When life gives you lemons, most folks make lemonade. Chef Jenn Denlinger is more likely to make lemon curd.
Or lemon cookies, lemon chicken, lemon cocktails. Or any Greek dish with lemon.
Professionally, Chef Denlinger – who leads the culinary program at Valencia College’s Poinciana Campus — has also turned lemons into something beautiful. Fourteen years ago, when health issues forced her to take a break from the daily demands of a professional chef, she returned to the classroom, where she pours her creativity into her courses.
Today, she has been named the American Culinary Federation’s Chef Educator of the Year for 2020.
Established in 1988, the ACF Chef Educator of the Year award pays tribute to an active culinary educator whose knowledge, skills and expertise have enhanced the image of the professional chef and have given leadership, guidance and direction to students seeking a career in the culinary profession.
“Chef Jenn, as we all call her, has an amazing ability to combine her love for cooking with educating our future chefs of America using creative and fun techniques that keep students engaged and inspired,” said Jennifer Robertson, executive dean of Valencia’s Poinciana Campus. “I am extremely proud of all her accomplishments and particularly her most recent award of Chef Educator of the Year.”
Typically, the ACF Chef Educator of the Year competition takes place during the organization’s national conference. The four regional finalists – representing the Northeast, Southeast, Central and Western regions of the U.S. – then conduct a live cooking demonstration and lecture in a 45-minute timeframe.
However, because of the coronavirus pandemic, the convention was cancelled for 2020 and the finalists were asked to cook at home and videotape their demonstrations. For Chef Denlinger (known to her students as Chef D), that meant getting video cameras and sound bars – and setting up the gear in the classroom kitchen at the Poinciana Campus.
While that sounds complicated, she was grateful for one thing. “I was in my own place, using my own equipment. I didn’t have to travel with pots and pans and do this in the middle of a ballroom in Dallas,” she said. “The degree of difficulty would have been the same, but in a different place.”
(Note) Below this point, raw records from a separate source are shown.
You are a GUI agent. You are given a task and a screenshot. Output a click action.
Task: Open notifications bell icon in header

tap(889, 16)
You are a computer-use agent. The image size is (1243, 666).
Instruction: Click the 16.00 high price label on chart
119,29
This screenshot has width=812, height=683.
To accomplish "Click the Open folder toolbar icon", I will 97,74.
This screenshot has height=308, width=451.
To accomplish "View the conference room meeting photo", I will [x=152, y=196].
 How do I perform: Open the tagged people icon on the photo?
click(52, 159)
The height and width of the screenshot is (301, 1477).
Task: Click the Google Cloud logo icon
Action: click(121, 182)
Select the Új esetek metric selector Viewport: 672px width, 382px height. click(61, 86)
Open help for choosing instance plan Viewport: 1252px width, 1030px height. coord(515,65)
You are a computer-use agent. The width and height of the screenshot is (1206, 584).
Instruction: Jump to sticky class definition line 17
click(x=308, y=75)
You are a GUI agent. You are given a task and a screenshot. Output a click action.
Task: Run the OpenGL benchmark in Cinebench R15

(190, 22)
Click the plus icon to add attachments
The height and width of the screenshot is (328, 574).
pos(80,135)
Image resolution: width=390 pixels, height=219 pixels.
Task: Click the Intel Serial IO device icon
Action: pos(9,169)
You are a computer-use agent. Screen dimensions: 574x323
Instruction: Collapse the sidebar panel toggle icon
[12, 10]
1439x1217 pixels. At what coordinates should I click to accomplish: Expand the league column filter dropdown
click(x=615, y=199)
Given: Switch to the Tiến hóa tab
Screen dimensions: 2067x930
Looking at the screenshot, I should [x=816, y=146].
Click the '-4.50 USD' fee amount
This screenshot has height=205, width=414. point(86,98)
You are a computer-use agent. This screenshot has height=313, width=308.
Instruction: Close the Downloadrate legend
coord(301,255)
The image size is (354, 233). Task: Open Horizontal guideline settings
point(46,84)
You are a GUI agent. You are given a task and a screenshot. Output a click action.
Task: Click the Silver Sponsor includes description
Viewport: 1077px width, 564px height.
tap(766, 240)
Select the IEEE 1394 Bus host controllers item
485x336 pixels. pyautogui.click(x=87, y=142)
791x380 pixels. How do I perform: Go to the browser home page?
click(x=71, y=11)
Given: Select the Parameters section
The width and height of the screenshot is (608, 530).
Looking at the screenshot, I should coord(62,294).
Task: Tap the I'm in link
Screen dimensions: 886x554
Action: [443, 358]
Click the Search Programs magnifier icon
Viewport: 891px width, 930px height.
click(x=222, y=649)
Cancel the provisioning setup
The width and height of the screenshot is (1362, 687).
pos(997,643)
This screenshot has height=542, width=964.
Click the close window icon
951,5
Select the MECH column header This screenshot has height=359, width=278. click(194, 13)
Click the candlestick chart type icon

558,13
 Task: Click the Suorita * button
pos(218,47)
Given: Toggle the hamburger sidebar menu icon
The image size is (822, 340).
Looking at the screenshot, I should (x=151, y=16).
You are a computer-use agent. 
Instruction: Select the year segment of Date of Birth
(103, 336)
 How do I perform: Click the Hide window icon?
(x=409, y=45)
During the regional finals, Denlinger was judged on her portfolio, which included information about Valencia College’s culinary program, as well as recipes, course descriptions and her lesson plans, which included a taste-testing lab in which beginning culinary students taste everything from Granny Smith apples to weirdly-flavored jelly beans and describe the taste.
After moving to the finals, Denlinger chose to prepare a dish that her beginning culinary students must make: Chicken Chausseur, a classic dish of braised chicken with a rich sauce of tomatoes, onions, mushrooms, garlic and veal stock, which she prepared with mashed potatoes, glazed carrots oblique cut, and broccoli buerre noisette. From lesson plan to finished product, Denlinger had to do it all on camera in 45 minutes.
She went over the time by 58 seconds, but still emerged the winner. Which suits Denlinger fine. She entered the competition, she said, “ just to prove to myself that I could do it.”
For Denlinger, the fun of teaching culinary classes is figuring out how to make the topic interesting and teach students to rise to any challenge.
“The most rewarding thing about teaching is when my students get excited about what they make – and they show their moms, and they take pictures of their dishes and put them on social media,” she says. “Or when they start something that they think is going to be so complicated or hard or scary — like ‘sausage day.’ It sounds so terrible, but when you actually do it , it’s pretty cool.”
Denlinger, who earned a master’s degree and doctorate and has 14 years of teaching experience between Le Cordon Bleu and Valencia College, never stops coming up with new ways to teach. She has taken students to local farms, done demos with them in the fields, and even created an “escape room” lesson as a review for an exam.
During Disney’s annual Food & Wine Festival at Epcot, Denlinger regularly does demonstrations – a nod to the years she spent at Disney, where she was in an apprenticeship program that rotated culinary school grads among the many restaurants. It’s an experience she recommends to her students.
“I worked at California Grill, Flying Fish Café, Canadian Steakhouse, all the festivals,” she says. “I transferred as much as I could. I knew I needed to learn so much. So, after I worked in a restaurant that focuses on seafood, I needed to learn how to do vegetarian food. I knew that I needed to know how to prepare 1,400 dinners a night, not just 200 dinners a night.”
Now four years after starting at Valencia College, Denlinger’s happy to bring a spotlight to the college’s culinary program.
“Culinary schools are dropping like flies right now. There’s been a whole bunch of them closing,” Denlinger says. “I want students and the public to understand that we’re teaching a first-rate curriculum and that is affordable, doable, with financial aid. It’s not just a community college. You can get a world-class education here.”